#### [PASSAGE PROVIDED]
** begin **

Image under Increasing Mapping equal to Special Set is Complete Lattice
Theorem
Let $L = \struct {S, \vee, \wedge, \preceq}$ be a complete lattice.
Let $f: S \to S$ be an increasing mapping.
Let $P = \struct {M, \precsim}$ be an ordered subset of $L$ such that
- $M = \set {x \in S: x = \map f x}$
Then $P$ is complete lattice.
Proof
We will prove that
- $\forall X \subseteq M: \forall Y \subseteq S: Y = \left\{ {x \in S: x}\right.$ is upper bound for $\left.{X \land \map f x \preceq x}\right\} \implies \inf_L Y \in M$
Let $X \subseteq M$, $Y \subseteq S$ such that
- $Y = \left\{ {x \in S: x}\right.$ is upper bound for $\left.{X \land \map f x \preceq x}\right\}$
We will prove that
- $\map f {\inf Y}$ is lower bound for $Y$.
Let $y \in Y$.

** end **

#### [OBJECTIVE 1]
List the four components of the tuple that defines the complete lattice $L$ in the lattice theorem.
#### [OBJECTIVE 2]
Print the records from the line that contains "Select the PdM box in Feature3" through the last line of the records, including both ends.

#### [MATERIAL]
** begin **

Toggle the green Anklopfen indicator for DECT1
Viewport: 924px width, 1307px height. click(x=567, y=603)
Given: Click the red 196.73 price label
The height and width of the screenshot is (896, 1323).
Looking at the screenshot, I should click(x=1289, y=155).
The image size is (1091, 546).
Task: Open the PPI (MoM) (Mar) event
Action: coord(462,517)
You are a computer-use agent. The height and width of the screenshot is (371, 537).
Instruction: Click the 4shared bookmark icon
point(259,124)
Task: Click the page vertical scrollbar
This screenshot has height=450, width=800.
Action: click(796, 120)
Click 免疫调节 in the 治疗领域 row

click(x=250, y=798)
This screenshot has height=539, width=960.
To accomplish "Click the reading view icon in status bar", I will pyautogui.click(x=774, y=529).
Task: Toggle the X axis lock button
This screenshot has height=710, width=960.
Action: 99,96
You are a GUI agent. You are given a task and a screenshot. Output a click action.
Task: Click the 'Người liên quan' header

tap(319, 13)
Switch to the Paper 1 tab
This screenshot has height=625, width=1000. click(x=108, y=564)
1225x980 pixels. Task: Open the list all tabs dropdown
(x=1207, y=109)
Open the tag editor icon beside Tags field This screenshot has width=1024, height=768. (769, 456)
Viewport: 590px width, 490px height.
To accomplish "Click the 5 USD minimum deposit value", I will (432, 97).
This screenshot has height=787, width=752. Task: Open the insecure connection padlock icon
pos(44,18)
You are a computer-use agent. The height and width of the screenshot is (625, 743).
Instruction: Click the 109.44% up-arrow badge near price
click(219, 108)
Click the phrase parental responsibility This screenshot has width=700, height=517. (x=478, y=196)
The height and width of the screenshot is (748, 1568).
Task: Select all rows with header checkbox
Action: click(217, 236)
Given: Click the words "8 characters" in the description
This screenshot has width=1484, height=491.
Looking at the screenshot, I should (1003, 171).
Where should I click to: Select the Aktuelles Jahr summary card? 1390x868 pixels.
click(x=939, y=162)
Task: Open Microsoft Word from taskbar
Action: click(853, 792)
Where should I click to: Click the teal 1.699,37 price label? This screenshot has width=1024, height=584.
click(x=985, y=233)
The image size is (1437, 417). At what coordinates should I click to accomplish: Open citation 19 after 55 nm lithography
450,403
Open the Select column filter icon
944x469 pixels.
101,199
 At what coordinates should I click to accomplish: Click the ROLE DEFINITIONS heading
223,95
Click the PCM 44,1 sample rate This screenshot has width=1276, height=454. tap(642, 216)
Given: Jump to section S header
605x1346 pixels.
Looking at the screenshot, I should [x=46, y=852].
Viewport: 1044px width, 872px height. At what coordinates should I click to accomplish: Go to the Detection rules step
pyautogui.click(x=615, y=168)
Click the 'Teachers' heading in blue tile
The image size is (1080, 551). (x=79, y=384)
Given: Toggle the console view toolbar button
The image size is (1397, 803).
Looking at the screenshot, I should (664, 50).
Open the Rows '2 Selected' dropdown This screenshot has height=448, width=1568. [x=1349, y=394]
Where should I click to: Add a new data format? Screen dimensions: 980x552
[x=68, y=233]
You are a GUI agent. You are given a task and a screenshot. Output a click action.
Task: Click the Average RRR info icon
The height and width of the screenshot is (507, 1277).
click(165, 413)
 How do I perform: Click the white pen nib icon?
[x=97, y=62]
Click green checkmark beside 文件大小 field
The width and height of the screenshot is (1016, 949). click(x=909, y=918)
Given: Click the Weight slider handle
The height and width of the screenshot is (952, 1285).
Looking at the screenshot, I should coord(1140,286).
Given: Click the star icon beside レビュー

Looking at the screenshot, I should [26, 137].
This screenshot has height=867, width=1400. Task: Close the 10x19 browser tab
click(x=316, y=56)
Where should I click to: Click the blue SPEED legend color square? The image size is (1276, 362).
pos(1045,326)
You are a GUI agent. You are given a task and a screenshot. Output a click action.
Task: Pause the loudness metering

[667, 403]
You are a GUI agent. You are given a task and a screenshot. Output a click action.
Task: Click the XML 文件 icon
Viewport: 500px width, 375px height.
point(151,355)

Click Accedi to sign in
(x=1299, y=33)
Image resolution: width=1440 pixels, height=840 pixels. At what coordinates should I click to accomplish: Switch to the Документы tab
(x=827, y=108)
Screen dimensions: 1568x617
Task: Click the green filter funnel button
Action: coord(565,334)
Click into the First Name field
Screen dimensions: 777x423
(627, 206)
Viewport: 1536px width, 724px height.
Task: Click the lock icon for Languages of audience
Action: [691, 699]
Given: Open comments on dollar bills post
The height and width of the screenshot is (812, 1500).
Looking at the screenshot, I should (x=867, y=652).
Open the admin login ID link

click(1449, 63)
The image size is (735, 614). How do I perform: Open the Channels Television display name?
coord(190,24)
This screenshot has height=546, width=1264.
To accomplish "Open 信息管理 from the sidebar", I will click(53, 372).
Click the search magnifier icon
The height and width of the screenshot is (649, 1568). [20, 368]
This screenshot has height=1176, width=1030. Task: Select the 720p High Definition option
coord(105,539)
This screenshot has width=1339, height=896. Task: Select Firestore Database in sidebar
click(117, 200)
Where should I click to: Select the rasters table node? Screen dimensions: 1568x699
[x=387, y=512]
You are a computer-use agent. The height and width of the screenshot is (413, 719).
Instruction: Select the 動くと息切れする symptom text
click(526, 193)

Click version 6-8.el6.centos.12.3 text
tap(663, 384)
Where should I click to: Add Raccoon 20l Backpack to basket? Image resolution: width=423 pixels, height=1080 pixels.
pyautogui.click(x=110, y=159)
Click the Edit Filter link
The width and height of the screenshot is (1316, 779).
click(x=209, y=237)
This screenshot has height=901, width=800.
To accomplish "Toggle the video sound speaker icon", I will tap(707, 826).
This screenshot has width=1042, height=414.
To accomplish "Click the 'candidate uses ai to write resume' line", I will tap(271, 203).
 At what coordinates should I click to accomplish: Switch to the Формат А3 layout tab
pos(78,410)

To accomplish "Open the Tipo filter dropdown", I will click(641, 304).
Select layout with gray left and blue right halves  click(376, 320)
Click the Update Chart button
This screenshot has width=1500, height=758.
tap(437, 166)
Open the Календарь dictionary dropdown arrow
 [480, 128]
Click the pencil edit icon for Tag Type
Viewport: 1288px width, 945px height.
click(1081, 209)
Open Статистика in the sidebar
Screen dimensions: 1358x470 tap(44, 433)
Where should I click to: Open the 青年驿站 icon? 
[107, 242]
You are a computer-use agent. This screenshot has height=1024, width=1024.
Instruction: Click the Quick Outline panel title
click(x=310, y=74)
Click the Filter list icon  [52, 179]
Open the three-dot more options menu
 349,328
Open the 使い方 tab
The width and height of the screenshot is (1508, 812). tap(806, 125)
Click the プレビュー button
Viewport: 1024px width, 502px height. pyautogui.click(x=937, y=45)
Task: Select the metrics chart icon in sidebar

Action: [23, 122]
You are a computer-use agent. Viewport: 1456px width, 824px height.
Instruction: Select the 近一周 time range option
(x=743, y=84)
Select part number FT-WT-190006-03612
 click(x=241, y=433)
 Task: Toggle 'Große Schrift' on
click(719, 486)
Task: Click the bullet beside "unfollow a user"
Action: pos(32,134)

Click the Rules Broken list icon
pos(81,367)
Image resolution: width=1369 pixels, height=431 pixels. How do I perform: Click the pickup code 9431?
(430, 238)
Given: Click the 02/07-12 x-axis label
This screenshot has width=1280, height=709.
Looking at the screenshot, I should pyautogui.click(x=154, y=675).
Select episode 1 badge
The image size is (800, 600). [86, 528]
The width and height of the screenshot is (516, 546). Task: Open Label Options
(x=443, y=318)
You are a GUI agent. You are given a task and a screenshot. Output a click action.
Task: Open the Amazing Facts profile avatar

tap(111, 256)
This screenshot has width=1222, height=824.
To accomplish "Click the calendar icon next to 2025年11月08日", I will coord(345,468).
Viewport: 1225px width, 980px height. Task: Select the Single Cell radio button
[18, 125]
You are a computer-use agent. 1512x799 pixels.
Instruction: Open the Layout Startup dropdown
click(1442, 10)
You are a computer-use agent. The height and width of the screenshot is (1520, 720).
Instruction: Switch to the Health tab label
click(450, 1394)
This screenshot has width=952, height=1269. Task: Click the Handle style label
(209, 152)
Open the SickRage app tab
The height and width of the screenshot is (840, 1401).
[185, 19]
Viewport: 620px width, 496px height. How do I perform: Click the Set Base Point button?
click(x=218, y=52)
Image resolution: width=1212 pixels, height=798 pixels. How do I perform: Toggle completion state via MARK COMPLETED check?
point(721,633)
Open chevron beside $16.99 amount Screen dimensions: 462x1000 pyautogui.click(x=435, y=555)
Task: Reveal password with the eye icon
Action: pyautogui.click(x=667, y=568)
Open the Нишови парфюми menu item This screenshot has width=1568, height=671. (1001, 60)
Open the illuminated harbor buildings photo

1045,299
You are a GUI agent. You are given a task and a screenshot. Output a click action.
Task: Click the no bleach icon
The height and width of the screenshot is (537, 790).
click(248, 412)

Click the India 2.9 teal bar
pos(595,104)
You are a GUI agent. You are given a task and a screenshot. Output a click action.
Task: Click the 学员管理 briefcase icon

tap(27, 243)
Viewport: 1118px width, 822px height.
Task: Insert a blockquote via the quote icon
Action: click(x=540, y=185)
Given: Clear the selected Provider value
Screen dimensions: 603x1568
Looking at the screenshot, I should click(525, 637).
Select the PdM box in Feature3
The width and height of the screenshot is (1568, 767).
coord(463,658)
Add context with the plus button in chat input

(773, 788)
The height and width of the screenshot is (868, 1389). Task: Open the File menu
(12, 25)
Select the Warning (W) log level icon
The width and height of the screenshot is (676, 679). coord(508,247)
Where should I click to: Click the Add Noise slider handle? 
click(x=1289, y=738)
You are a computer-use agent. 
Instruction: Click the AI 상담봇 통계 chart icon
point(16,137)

** end **

#### [RESPONSE 1]
$S$, $\vee$, $\wedge$, $\preceq$

#### [RESPONSE 2]
Select the PdM box in Feature3
The width and height of the screenshot is (1568, 767).
coord(463,658)
Add context with the plus button in chat input

(773, 788)
The height and width of the screenshot is (868, 1389). Task: Open the File menu
(12, 25)
Select the Warning (W) log level icon
The width and height of the screenshot is (676, 679). coord(508,247)
Where should I click to: Click the Add Noise slider handle? 
click(x=1289, y=738)
You are a computer-use agent. 
Instruction: Click the AI 상담봇 통계 chart icon
point(16,137)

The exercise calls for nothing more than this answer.